South Africa ‘pretty good for a 20-year-old’: Zuma


5 August 2014

It was nearly 20 years ago, on 7 October 1994, when Nelson Mandela stood up to address the National Press Club on 14th Street in Washington, DC. Then, the newly elected president of a democratic South Africa thanked the people of the United States for their help in ending apartheid in South Africa.

On Monday this week, it was President Jacob Zuma’s turn to address the world’s biggest economy when he took to the same podium as Mandela to speak to the US press. His message was somewhat different to that of Mandela, though.

South Africa has a much better story to tell, Zuma said. Its people have access to basic services like clean water and sanitation, and the country’s economy has grown tremendously since 1994. Close to half of its people are now in the middle-to high-income brackets.

The number of people living in absolute poverty has been reduced, and 16-million are receiving social assistance from the state in the form of grants.

Foreign direct investment in South Africa is growing, with 130 foreign companies either entering the country for the first time or expanding their investments last year, contributing to a total direct investment inflow of $8.2-billion, which is double the figure for 2012.

Inflation has been reduced and the tax base had been expanded more than sevenfold, while the market capitalisation of businesses on the Johannesburg Stock Exchange has grown eightfold. Gross domestic product (GDP) has grown from $136-billion to $400-billion.

Not bad for a 20-year-old, Zuma quipped.

“We have made enormous strides in expanding access to free education, housing, electricity, clean water and sanitation to people who did not have these basic services before,” he said.

“We increased our gold and foreign exchange reserves from 3-billion to 50-billion US dollars.
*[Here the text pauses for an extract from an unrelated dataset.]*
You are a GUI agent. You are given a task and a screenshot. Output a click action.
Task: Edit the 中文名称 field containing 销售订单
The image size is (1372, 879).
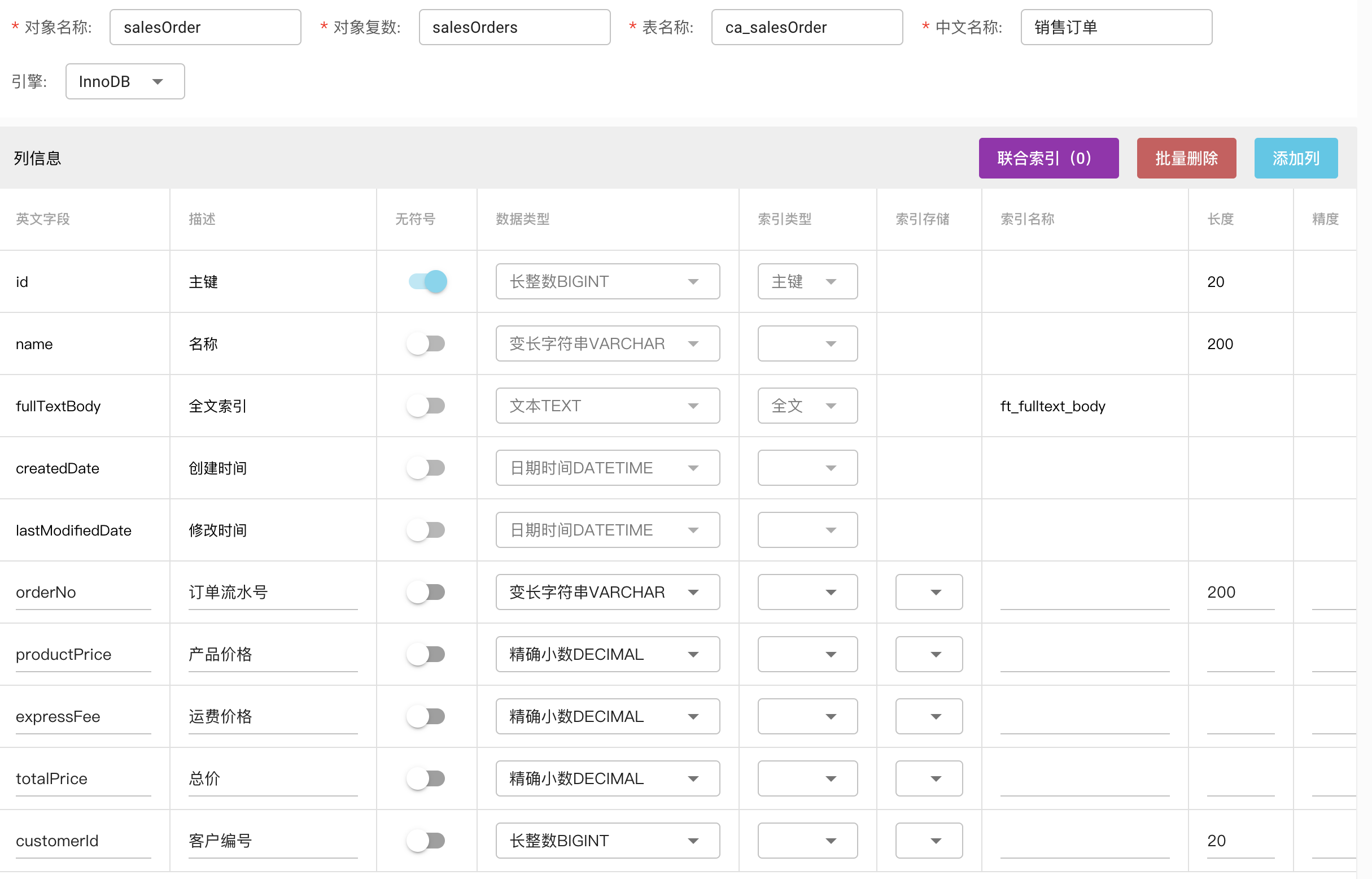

We really have a good story to tell about 20 years of South Africa’s democratic rule.”

But even the best democracies in the world have their challenges. And on Monday, Zuma shared with the America press how the country planned to sustain its economic growth while reducing the high levels of unemployment, poverty and inequality that still exist in the country.

“We are the first to admit that we still have a long, hard road ahead of us as we confront the triple challenges of unemployment, poverty and inequality. Fortunately, we have a roadmap in the form of our National Development Plan, Vision 2030.”

According to the NDP’s ambitious targets, poverty should be a thing of the past, unemployment should be reduced and growth should average an annual 5.4% by 2030.

“These are not easy targets, but with determination and hard work, nothing is impossible,” Zuma said, adding that, even with its current challenges, South Africa had a sound economy, stable banking sector and vibrant population, all ingredients of a growing nation.

Zuma also painted a picture of country that was now more open to investment, with about 600 US companies currently investing in the South African economy.

“The presence of these companies demonstrates that South Africa is a viable investment destination,” Zuma said, adding: “We look forward to the further expansion of trade and investment opportunities with the US and other key markets.”